The policy language enables a user to specify fairness rules for a contract. These rules are specified as XACML-styled five tuples with Subject, Object, Operation, Condition, and Result.
Our abstract language includes assertions for defining state reachability properties on the smart contract. Zeus leverages the policy tuple to extract: (a) predicate (i.e., Condition) to be asserted, and (b) the correct control location for inserting the
assert statements in the program source.
Given the policy-enhanced program, Zeus translates it into LLVM bitcode. Here’s a simple end-to-end example showing the various components:
Finally, Zeus feeds the LLVM bitcode representation to an existing verification engine (Seahorn) that leverages constrained horn clauses (CHCs) to quickly ascertain the safety of the smart contract. Zeus is not tied to Seahorn though, in theory it could also be used with other verifiers operating on LLVM bitcode, such as SMACK or DIVINE.
Evaluating Solidity-based contracts
We periodically scraped Etherscan, Etherchain, and Ethercamp explorers over a period of three months and obtained source code for 22,493 contracts at distinct addresses. We discounted 45 contracts that had an
assembly block in their source, and obtained 1524 unique contracts (as par their
sha256 checksum). In the remainder of this section, we present results only for these unique contracts, unless otherwise specified.
The collected contracts divide up as follows:
Zeus checks for all of the correctness and miner’s influence issues are run across all of these contracts. Results are manually validated to determine the set of false positive and negatives. Zeus is also compared against the results from Oyente (‘Making smart contracts smarter’).
Here’s what Zeus finds:
- 21,281 out of 22,493 contracts (94.6%), containing more than $ 0.5 billion worth of Ether are vulnerable to one or more bugs. Across the unique contracts, 1194 out of 1524 contracts were found to be vulnerable to one or more bugs.
- There were zero false negatives across all seven of the bug classes.
- Verification is fast, with only 44 out of 1524 contracts (2.89%) timing out in at least one bug class. The timeout threshold was set at one minute.

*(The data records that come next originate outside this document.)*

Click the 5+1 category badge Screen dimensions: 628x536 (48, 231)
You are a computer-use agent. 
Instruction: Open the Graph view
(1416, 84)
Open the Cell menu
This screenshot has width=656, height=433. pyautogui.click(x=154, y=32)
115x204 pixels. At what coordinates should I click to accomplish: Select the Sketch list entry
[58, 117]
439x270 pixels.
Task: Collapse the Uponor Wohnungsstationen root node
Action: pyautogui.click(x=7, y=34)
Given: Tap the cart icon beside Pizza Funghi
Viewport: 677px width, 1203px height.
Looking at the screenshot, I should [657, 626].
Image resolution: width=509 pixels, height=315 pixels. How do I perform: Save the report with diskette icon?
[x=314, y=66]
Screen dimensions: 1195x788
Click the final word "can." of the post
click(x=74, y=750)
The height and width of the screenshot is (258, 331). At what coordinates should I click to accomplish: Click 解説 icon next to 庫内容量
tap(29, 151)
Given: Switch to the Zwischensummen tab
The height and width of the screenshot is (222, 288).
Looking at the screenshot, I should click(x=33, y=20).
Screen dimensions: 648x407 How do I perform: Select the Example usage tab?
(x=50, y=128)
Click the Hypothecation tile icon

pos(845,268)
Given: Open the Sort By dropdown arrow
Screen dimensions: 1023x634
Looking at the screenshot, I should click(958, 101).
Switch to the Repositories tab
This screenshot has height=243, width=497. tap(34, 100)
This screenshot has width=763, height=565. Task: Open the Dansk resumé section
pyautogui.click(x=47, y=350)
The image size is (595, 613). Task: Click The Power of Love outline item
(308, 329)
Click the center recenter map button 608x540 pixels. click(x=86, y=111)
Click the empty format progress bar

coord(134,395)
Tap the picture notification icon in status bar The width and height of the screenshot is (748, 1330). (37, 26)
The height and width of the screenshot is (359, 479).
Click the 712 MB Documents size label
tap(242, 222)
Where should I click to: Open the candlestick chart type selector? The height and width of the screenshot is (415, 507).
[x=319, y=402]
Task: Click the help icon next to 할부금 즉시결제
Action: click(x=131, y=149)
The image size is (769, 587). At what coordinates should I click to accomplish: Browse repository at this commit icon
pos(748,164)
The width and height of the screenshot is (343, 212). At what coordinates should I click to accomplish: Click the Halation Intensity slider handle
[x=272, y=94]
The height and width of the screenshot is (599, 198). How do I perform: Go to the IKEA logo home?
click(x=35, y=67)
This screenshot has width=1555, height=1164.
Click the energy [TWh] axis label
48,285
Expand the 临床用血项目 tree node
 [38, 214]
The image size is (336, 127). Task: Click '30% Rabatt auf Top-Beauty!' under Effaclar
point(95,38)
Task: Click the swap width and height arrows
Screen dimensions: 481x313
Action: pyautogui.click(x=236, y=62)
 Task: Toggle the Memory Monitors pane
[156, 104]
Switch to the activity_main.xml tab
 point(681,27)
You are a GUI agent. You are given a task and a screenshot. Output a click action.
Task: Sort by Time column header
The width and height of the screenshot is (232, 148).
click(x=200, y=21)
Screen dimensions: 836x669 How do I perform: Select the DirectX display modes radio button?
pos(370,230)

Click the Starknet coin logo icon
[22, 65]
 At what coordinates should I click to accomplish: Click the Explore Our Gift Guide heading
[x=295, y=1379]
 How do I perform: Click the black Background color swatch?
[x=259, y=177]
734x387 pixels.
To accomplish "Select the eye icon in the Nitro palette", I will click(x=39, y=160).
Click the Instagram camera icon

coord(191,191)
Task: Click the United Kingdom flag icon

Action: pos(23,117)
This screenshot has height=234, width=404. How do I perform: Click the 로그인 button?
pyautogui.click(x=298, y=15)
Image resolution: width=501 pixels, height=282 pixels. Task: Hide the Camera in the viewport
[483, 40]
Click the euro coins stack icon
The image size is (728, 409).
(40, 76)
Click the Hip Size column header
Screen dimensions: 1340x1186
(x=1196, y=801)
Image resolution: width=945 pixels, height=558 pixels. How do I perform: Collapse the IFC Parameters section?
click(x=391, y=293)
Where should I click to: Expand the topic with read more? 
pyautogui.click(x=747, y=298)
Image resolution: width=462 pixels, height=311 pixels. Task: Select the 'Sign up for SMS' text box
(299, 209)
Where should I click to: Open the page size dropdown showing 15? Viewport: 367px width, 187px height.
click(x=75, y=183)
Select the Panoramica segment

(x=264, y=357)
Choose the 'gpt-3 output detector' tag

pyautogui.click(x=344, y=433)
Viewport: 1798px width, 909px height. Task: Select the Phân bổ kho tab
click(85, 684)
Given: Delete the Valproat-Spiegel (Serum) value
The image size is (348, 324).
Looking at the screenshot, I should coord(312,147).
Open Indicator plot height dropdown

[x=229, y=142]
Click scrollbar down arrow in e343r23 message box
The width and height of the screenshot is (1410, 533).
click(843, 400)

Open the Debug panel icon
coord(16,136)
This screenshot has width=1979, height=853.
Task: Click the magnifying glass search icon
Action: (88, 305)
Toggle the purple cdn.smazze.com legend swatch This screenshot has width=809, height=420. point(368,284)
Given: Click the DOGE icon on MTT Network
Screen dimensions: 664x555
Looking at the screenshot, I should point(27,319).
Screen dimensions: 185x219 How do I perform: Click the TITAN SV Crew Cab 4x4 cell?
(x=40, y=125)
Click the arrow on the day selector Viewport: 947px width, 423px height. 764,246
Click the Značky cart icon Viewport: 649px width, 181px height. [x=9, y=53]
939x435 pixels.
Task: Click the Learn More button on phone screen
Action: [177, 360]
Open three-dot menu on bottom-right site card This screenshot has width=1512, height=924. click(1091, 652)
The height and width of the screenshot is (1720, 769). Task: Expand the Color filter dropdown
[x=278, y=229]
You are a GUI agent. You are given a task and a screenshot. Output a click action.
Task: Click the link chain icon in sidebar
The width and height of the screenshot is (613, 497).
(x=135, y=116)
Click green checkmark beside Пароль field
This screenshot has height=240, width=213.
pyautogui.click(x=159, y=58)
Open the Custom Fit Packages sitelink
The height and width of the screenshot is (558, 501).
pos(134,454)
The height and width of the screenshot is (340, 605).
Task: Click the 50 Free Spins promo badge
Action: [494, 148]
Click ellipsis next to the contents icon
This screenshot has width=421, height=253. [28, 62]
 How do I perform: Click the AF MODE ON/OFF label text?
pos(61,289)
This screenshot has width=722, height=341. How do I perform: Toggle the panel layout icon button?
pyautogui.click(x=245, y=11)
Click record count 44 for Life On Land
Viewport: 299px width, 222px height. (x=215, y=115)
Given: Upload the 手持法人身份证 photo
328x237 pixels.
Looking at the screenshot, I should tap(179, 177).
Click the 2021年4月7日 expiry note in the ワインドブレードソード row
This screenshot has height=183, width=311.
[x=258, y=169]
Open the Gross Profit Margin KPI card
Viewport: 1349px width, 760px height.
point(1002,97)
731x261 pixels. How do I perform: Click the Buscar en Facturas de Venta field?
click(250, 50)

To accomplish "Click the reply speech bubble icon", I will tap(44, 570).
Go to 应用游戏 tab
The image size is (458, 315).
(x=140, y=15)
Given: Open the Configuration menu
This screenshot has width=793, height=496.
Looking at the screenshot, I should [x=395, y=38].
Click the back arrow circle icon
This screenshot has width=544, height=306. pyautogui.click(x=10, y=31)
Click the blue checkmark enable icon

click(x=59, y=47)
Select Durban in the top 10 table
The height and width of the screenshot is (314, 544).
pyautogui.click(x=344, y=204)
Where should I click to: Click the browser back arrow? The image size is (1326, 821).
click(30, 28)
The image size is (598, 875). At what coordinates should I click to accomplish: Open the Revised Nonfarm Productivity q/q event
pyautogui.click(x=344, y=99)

To evaluate fairness the authors had to write some policies. As as example, for the CrowdFundDao the authors implemented policies that (a) blacklisted developers cannot participate in the scheme, and (b) an investment must be more than a threshold limit. Zeus is able to determine that neither of these checks are encoded in the contract. As a general purpose policy, the team wrote a policy that
selfdestruct should only be called by the contract owner. 284 of the 1524 contracts included a
selfdestruct, with 5.6% of them violating the policy.